Yrarrázaval studied engineering in Germany, but did not complete his degree. He later devoted himself to agricultural activities on his estate in the commune of Graneros.

==Political career==
===Member of the Chamber of Deputies===
A member of the Conservative Party, Yrarrázaval was elected to the Chamber of Deputies in the 1921 parliamentary election, representing Quillota and Limache for the 1921–1924 legislative term. He served on the Permanent Commission on Public Education. In November 1921, he delivered a speech advocating greater municipal autonomy and introduced several bills aimed at strengthening local government and providing municipalities with independent sources of revenue.

In the 1924 parliamentary election, Yrarrázaval was re-elected to the Chamber of Deputies, this time representing Rancagua, Cachapoal and Maipo for the 1924–1927 term. He served on the Permanent Commissions on Public Assistance and Finance. His parliamentary term ended prematurely when the National Congress was dissolved on 11 September 1924 by supreme decree of the Government Junta.

In 1925, together with several other former deputies, Yrarrázaval published a manifesto calling for partisan political interests to be set aside in the interests of the country. During this period, he distanced himself from the Conservative Party and joined other former parliamentarians in signing manifestos advocating changes to the conduct of political and electoral affairs.
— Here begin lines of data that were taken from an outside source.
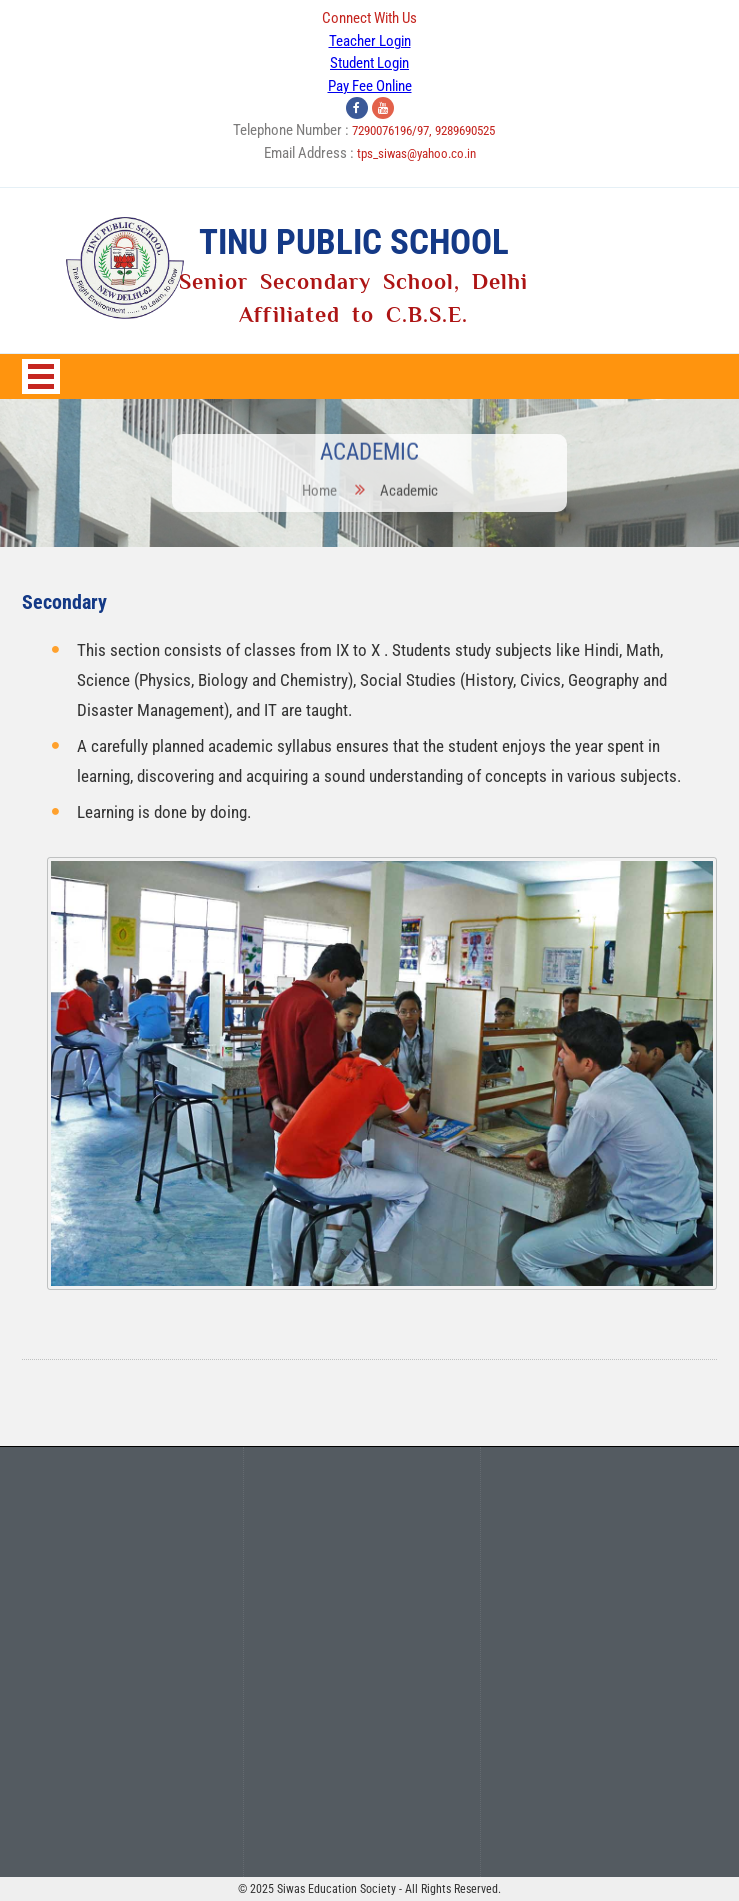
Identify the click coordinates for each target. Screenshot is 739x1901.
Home (320, 484)
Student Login (369, 63)
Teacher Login (370, 41)
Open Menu (41, 376)
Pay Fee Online (370, 86)
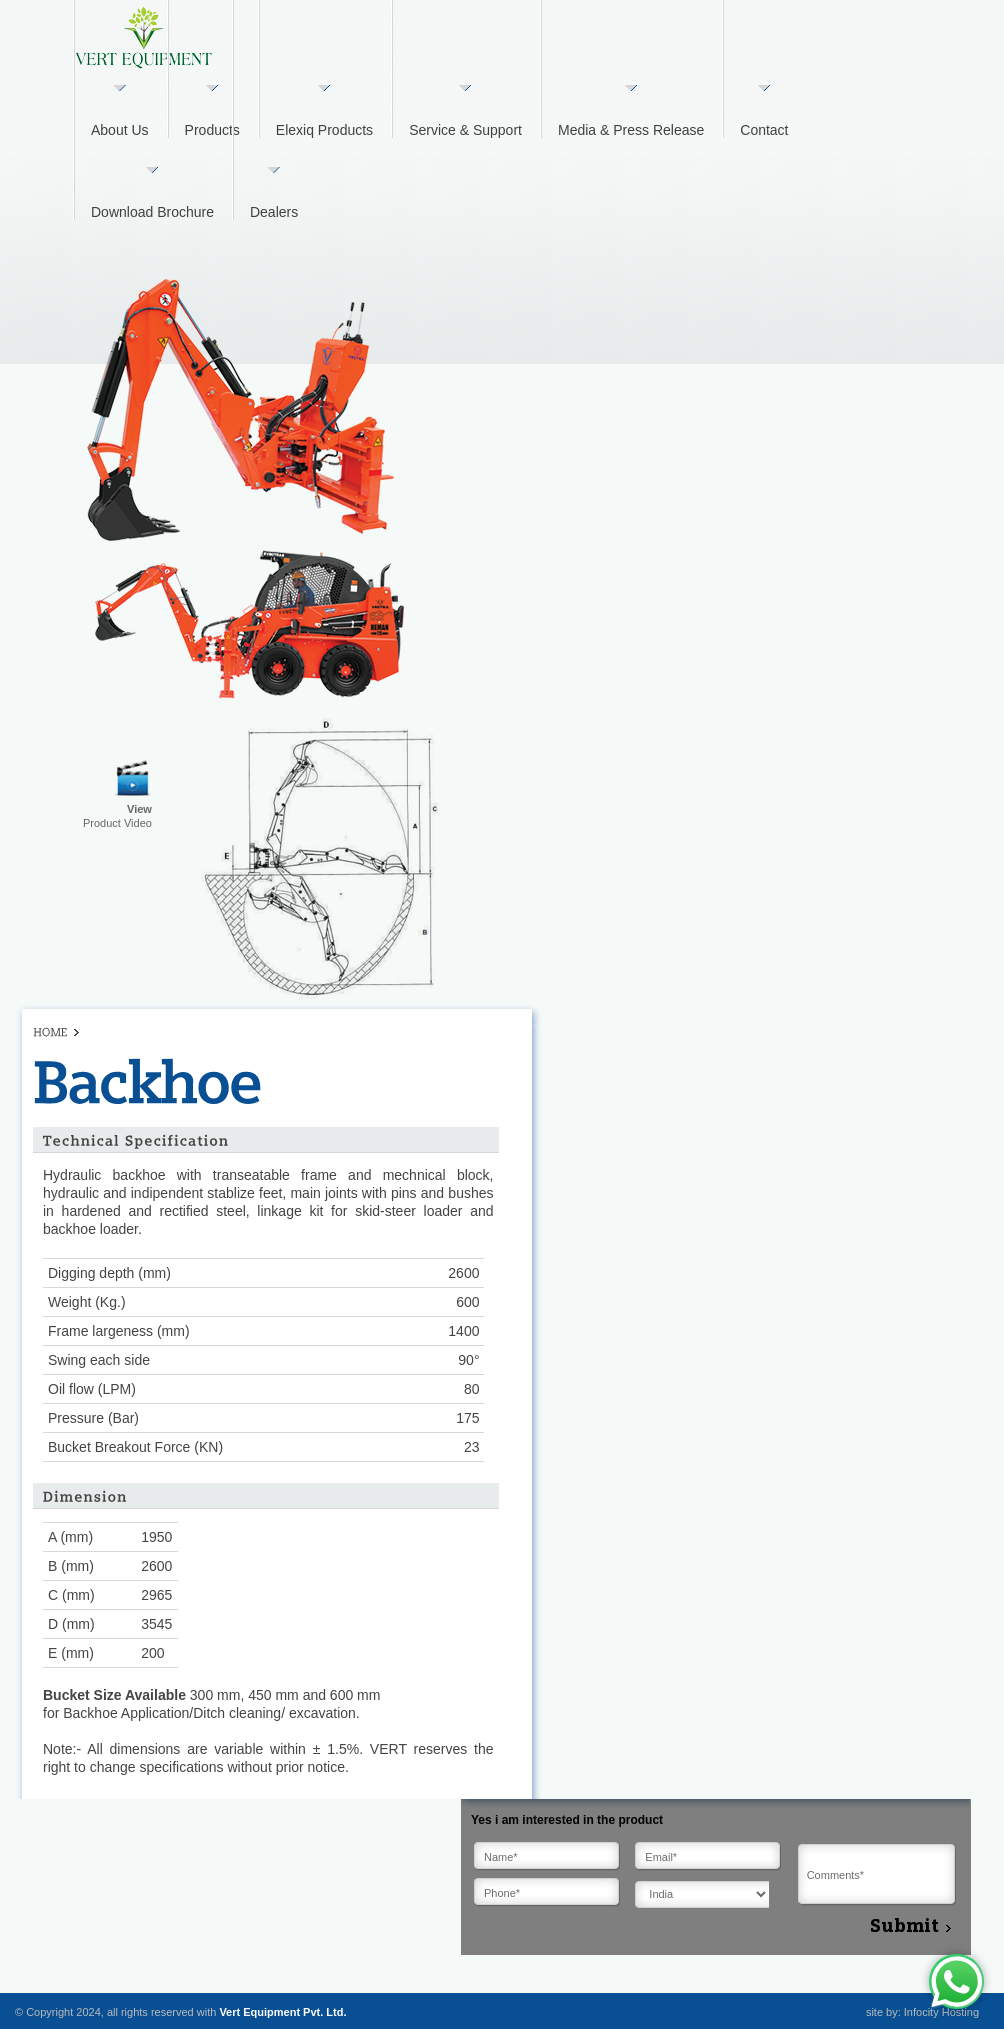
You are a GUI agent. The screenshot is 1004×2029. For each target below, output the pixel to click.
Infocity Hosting (941, 2012)
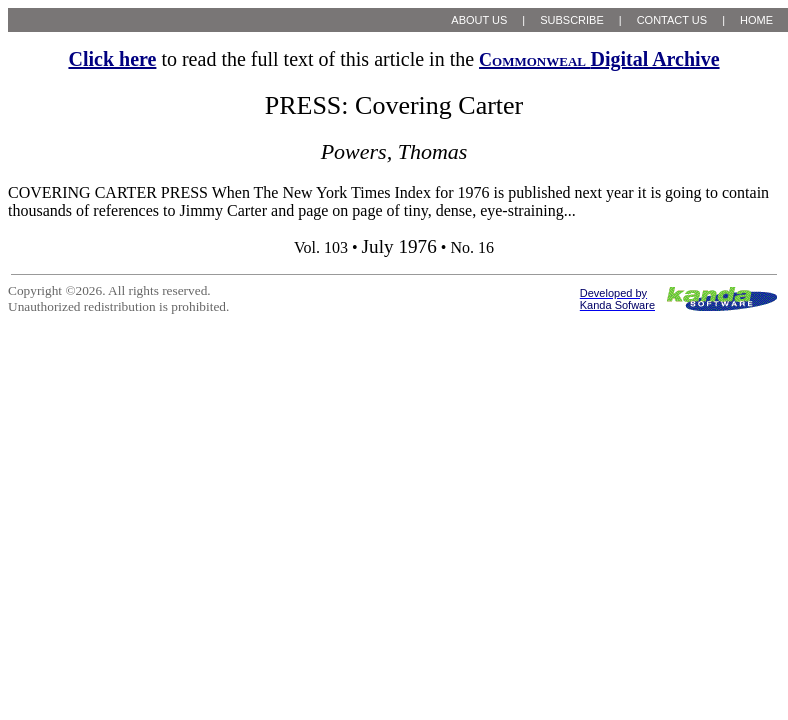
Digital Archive (599, 59)
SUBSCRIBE (572, 20)
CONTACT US (672, 20)
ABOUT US (479, 20)
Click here (112, 59)
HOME (756, 20)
=== Minister and ambassador ===
On 19 June 1951, President Gabriel González Videla appointed Yrarrázaval Minister of Foreign Affairs. He served in the position until 29 July 1952.

He was subsequently appointed Chilean ambassador to the Holy See, serving from 1952 to 1953. Yrarrázaval died in Santiago on 4 January 1976.

==Works==
- Yrarrázabal Concha, Eduardo. Hemisferio postergado, Editorial Zig-Zag, Santiago de Chile.